The OCA recommended that respondent judge be fined the amount of Ten Thousand Pesos (P10,000.00), deductible from the fifty thousand pesos (P50,000.00) which was withheld from his retirement benefits under the Court’s 19th June 2001 resolution. In recommending the administrative sanction, the OCA took into consideration the forty-three long years of service in the government of respondent judge; the fact that his average caseloads of 417 cases since 1983 was reduced by the end of March 2001 or shortly before his compulsory retirement to only 231; and that when he was designated Acting Presiding Judge of Sulu & Tawi-Tawi and directed to hear election cases in view of the inhibition of the regular presiding judges thereat, he accepted without hesitation the additional assignment despite the known danger of risking his life thereat.
The OCA’s recommendation is well taken.
The Court is not unaware of the awesome burden heaped on the shoulders of every judge. Very often, a judge must cope with a heavy caseload along with still other tasks that attach to his position. The grave responsibility notwithstanding, a judge is not excused from being remiss in all that is incumbent upon him. From the moment he takes his oath, he becomes a beholder to the public and is expected to live up to the exacting standards of an exalted office.
The Court has constantly reminded judges of the need to decide cases with dispatch because any delay in the disposition of cases can easily undermine the people’s faith and confidence in the judiciary. The Constitution itself mandates that courts must decide cases before them within reglementary periods.
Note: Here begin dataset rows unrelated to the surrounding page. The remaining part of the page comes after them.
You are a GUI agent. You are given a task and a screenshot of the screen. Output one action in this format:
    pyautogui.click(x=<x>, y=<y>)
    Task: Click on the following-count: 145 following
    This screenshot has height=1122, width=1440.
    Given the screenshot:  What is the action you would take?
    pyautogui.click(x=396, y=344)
The Code of Judicial Conduct expresses that “a judge should administer justice impartially and without delay” and shall dispose of the court’s business promptly. Unavoidable circumstances, indeed, could compel judges to ask for extensions of time in resolving cases but, in these instances, the Court has been sympathetic and has almost always acted favorably on such requests.
Regrettably, respondent judge has been neglectful in the above respect. The OCA, nevertheless, is correct in not ignoring respondent judge's long years of service in the government, his repeated designation to handle other branches of the court, and his evident effort to reduce his caseload prior to his retirement.
WHEREFORE, the Court finds respondent Judge Carlito A. Eisma guilty of inefficiency and imposes on him a fine of TEN THOUSAND PESOS. The Financial Management Office, Office of the Court Administrator, is authorized to deduct this amount from his withheld retirement benefits. Unless there are other reasons to still withhold the Forty Thousand Pesos balance of the sum withheld from his retirement benefits, let such balance be released forthwith to respondent judge.
Davide, Jr., C.J., Puno, Panganiban, Sandoval-Gutierrez, Corona, Morales, and Callejo, Sr., JJ., concur.
Bellosillo, Mendoza, Quisumbing, Ynares-Santiago, Carpio, and Austria-Martinez, JJ., on official leave.